On the Vaernet record, he said: “We are talking about one of the worst Nazi criminals who came to Argentina. An official Danish SS doctor who it occurred to him in his madness that he had found a cure for homosexuality “.
According to Goñi’s investigations, while in Germany Vaernet contacted Himmler, the SS leader, and they signed a contract. “Himmler funded his research and provided him with homosexuals to experiment on. In return, the SS were to receive part of the royalties from the invention patent, which they assumed was going to be a commercial success, “he said.
“(Carl) Vaernet went to the concentration camp in Buchenwald, where there was a group of homosexuals, to experiment on them. His invention was to castrate some and implanted an artificial gland in their groin that gave off testosterone, and he assumed that with this they would “cure” their homosexuality. The implant was called ‘fiery rocks’ because of the painful procedure. “, he claimed.
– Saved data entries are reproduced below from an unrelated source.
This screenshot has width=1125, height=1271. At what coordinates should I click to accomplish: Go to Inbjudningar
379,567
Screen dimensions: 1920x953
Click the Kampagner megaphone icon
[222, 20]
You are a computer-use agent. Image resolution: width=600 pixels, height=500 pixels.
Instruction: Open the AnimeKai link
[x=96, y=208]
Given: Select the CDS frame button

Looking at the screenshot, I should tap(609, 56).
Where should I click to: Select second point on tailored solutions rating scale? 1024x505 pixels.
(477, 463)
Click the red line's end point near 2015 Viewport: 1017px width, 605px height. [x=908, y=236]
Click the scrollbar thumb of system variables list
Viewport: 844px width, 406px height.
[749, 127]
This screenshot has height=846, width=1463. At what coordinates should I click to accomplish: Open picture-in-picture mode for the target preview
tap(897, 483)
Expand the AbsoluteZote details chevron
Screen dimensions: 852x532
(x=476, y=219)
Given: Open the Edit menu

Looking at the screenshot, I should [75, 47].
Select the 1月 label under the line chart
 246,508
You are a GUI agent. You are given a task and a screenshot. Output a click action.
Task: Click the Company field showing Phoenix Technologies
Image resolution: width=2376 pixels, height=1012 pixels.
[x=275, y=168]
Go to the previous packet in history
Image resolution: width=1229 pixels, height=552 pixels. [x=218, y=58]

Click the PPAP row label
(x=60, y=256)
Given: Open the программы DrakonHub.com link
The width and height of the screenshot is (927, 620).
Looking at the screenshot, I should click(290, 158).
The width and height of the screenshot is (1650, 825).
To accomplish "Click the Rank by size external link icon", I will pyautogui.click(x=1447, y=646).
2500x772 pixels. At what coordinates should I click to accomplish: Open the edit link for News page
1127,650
Finally, the journalist said that when he arrived in Argentina in 1947, the scientist signed a five-year contract with Carrillo, who at that time was Health Secretary, to act as your advisor on “topics of your expertise”.
“How can I know if Carrillo was up to date? There you are on very slippery ground. I cannot know if they talked about this issue”he expressed. However, he claimed that in 1948 the former official signed a resolution that brought him even closer to the Nazi officer. “He said that in order to have direct and permanent access to the subjects of Vaernet’s specialization, he placed him under his direct orders,” he assured.